People: please die in an orderly and symmetrical fashion
And do we care about Kobra? Throughout the arc they have felt like little more than a tidy foil–which is fine: the point of the story is the relationship between Two-face and Batman. We needed a common foe against whom they could align. But given the somewhat tepid nature of their plot (what a terrible commentary that mass-murder has become so banal), I feel like Robinson could have somehow made this fight more personal, more invested? I mean, he explains why Harvey Dent sort of cares (and obviously Batman does), but mostly they just go through the hoops.

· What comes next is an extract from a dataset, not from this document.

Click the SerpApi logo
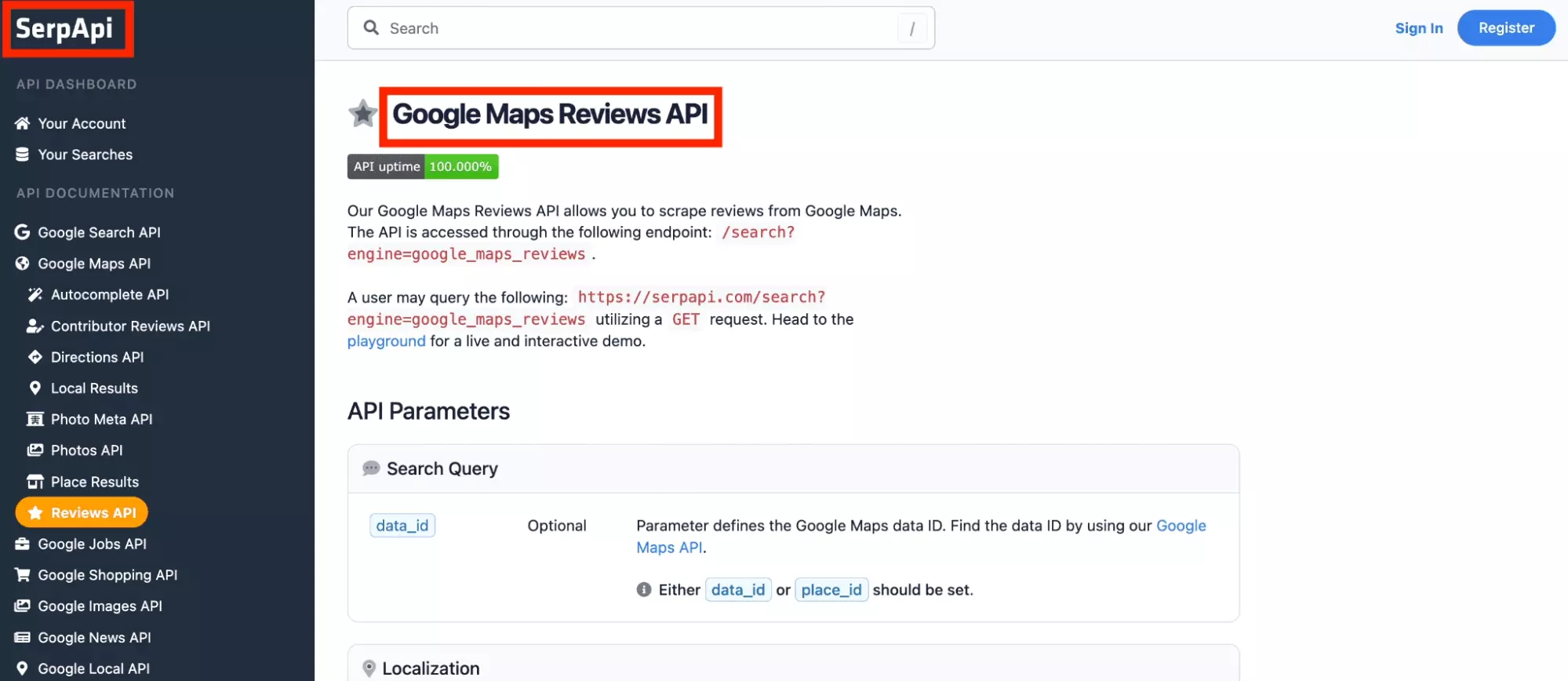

And though I did like to see Bruce Wayne taking some time to make an appearance at Wayne enterprises, I have to laugh at the very awkward metaphor he relays to Alfred: “Perfect to clean the palette of my mind so that I can “paint” my current thoughts and deductions.” What does even mean? If you clean your palette, you won’t have any paint to work with. And do we really need “paint” in quotation marks? Would we otherwise assume he was speaking literally? I think his intention was to suggest a blank canvas somehow, but this is just messy.
And in the end, for me the conclusion wasn’t terribly gratifying. Of course that final confrontation was going to be inevitable, but there were aspects of it that seemed convenient–like how Robinson dealt with the problem of the Fireflies. Of course we can assume Batman will go and pick them up later, but that sort of minimizing just sucks all the urgency out of the whole crime-fighting aspect. Is Batman really only arresting people when he feels like it’s convenient? And ultimately we’re left with a faux-cliffhanger in which Robinson’s essential message is: “business as usual”.
I really would like DC to actually surprise us for once with something that isn’t just passive acceptance of yet more stasis to come. I find this more more discouraging than the inevitable retcons of big impactful events.
Given all of Batman’s skills and gadgets, how does Harvey even keep up?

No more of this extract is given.